Finding similar images with Rust and a Vector DB

October 02, 2025
laurens@ente.io

At Ente Photos, everything is end-to-end encrypted. This means a lot of the smart computations that would typically happen on servers instead run on your device. With limited compute available, we're constantly finding ways to do things more efficiently.

Recently, we've decided to bring Rust into our mobile apps to unlock performance gains, paving the way for exciting new features. Our first step? Integrating a vector database in Rust that enabled us to add a "similar images" detection feature, making it easier for users to clean up their photo libraries.

We already offered deduplication of same files using file hashes, but now we can easily find visually close images too.

Example of same and closely similar images

Why Rust?

This marks the first time we've added Rust code to our mobile photos app. It's part of a larger push to (re)write performance-critical code in Rust. We write Rust code and automatically generate bindings that our Dart code can use through Flutter Rust Bridge.

The benefits are twofold:

  1. Rust gives us fine-grained control over memory and performance, and it compiles to native code that runs blazingly fast on mobile devices.
  2. The Rust code becomes the single source of truth for all platforms, as we can use it for the web and desktop apps too.

Building on existing ML

As explained in our ML whitepaper, we already generate image embeddings locally for each photo. These embeddings are essentially numerical representations of the visual content in your photos - think of them as a photo's "visual fingerprint."

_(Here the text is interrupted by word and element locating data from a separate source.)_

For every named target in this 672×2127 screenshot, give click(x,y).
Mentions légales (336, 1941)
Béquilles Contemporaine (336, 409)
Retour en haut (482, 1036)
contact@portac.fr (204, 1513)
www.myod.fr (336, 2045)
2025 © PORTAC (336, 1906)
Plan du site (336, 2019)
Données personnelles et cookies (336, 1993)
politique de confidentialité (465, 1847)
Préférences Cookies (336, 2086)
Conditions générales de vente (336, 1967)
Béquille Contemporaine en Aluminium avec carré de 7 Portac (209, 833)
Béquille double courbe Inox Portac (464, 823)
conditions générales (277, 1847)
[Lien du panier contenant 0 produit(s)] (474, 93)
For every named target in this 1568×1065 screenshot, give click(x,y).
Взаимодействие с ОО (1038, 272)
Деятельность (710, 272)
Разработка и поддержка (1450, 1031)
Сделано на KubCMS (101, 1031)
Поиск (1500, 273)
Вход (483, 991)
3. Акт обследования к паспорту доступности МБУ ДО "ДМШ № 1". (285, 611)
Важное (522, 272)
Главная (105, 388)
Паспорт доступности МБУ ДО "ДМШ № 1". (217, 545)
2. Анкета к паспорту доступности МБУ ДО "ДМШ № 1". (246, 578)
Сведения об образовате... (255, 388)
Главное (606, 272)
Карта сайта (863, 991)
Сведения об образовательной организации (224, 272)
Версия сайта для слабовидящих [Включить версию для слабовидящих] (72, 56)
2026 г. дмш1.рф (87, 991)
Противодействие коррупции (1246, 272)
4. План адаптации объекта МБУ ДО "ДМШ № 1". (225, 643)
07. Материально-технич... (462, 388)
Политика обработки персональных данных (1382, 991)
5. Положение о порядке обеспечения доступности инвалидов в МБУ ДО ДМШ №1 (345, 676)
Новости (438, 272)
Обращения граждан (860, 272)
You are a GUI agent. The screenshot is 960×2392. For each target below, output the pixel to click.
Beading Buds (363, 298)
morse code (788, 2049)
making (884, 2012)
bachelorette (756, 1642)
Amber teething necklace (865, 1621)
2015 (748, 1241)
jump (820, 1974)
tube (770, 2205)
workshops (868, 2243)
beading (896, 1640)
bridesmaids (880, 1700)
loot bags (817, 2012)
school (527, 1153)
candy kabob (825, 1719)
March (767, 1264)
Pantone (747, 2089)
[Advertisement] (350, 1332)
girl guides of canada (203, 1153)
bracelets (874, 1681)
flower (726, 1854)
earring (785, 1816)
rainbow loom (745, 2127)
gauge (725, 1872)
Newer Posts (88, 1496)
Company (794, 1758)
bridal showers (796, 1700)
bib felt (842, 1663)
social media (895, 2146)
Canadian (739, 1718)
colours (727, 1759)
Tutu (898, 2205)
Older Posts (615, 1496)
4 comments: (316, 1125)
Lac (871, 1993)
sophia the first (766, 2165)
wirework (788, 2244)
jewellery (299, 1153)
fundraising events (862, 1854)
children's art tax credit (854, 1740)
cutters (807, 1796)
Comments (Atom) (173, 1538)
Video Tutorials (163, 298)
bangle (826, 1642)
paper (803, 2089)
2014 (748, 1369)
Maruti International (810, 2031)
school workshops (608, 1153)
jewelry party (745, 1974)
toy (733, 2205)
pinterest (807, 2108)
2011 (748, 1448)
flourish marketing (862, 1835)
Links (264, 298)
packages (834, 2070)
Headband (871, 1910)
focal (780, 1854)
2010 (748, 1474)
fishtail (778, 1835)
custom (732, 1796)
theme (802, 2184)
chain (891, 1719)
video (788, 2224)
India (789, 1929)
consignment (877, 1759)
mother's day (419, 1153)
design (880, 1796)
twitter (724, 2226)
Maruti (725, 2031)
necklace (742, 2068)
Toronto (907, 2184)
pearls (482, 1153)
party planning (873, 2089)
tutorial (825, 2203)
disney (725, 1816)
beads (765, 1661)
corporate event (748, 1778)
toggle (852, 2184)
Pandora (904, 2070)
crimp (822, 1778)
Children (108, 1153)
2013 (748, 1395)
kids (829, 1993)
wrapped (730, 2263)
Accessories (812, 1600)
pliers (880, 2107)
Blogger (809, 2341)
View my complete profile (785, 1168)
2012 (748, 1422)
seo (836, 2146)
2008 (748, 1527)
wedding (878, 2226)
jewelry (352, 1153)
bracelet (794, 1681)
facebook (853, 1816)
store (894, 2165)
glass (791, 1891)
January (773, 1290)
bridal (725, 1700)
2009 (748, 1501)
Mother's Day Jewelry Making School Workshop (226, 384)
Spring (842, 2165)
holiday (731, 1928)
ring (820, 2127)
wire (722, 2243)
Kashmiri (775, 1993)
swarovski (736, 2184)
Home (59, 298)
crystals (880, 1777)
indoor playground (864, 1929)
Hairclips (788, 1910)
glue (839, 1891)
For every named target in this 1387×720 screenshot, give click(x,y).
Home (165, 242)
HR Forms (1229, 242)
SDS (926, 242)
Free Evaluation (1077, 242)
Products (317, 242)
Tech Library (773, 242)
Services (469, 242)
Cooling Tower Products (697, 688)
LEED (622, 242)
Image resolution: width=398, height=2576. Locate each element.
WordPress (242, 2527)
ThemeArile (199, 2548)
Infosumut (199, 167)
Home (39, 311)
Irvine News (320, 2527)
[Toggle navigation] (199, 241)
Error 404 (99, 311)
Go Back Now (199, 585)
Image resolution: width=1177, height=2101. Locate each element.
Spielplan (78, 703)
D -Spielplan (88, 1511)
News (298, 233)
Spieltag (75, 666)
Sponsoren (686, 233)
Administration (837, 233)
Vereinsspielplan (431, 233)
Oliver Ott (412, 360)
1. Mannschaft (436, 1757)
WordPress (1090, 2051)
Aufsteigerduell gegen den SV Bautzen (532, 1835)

In the app, we compare these image embeddings with a text embedding to power our semantic search. But you can actually compare image embeddings with each other too.

Computing the cosine similarity between two image embeddings tells us how visually similar the two images are. The closer to 1, the more similar they are.

The problem is that comparing every image with every other image is computationally expensive. For a library of 50,000 photos, that means 2.5 billion comparisons, where each comparison involves calculating a dot product of two embeddings with 512 floating points each.

Enter the Vector DB

This is where a vector database comes in. With our new vector database, we can finally compare all these embeddings efficiently.

The core of our implementation involves using the Rust bindings of USearch, an open-source, high-performance vector database. USearch uses the HNSW (Hierarchical Navigable Small World) index, which makes similarity searches incredibly fast even with large datasets.

Instead of comparing every image with every other image (which would be O(n²) complexity), HNSW creates a graph structure that allows us to find similar images in logarithmic time. It turns an impossibly slow operation into something that runs smoothly on your phone.

What would normally take around 30 minutes for a 50,000 photo library, now takes less than 30 seconds. And the bigger your library, the more significant the performance improvement becomes.

Showing similar images in app

When surfacing the similar images in the app, we categorize them into three groups:

  • Same: Nearly identical photos (think burst shots or accidental duplicates)
  • Close: Very similar photos with minor differences (different angles of the same scene)
  • Related: Photos that share visual elements but are distinctly different

Each category uses different cosine distance thresholds to determine how similar photos need to be to qualify.

To make the feature even more useful, we:

  • Integrate with our existing face recognition system to ensure similar-looking images actually contain the same people
  • Prioritize keeping higher resolution versions when pre-selecting images for deletion
  • Provide both bulk deletion options for confident users and individual group deletes for those who prefer manual control
  • Add symlinks to the kept photos in albums, so you don't lose track of them

If you're tired of scrolling through dozens of nearly identical photos from that perfect sunset you tried to capture, this feature is for you. The similar images view lets you quickly identify and remove duplicates, keeping your library clean and your storage optimized.

The interface is simple: go to the similar images view, choose your category, select what to delete, and you're done. For power users, the bulk delete option can clean up thousands of duplicates in seconds.

At the same time, we're excited to introduce more library cleanup functionality (library culling) in the future. Stay tuned!

Looking forward

And this is also just the beginning of our Rust journey. The performance gains we've seen with the vector database have opened doors to features previously unavailable on mobile devices. Stay tuned as we continue to push the boundaries of what's possible with local, private computation.

Want to try it out? The similar images feature is available in the Ente Photos mobile app. And yes, like everything else we build, the code is open source.


At Ente, we believe that privacy and convenience aren't mutually exclusive. By bringing high-performance computing to your device, we're giving you both.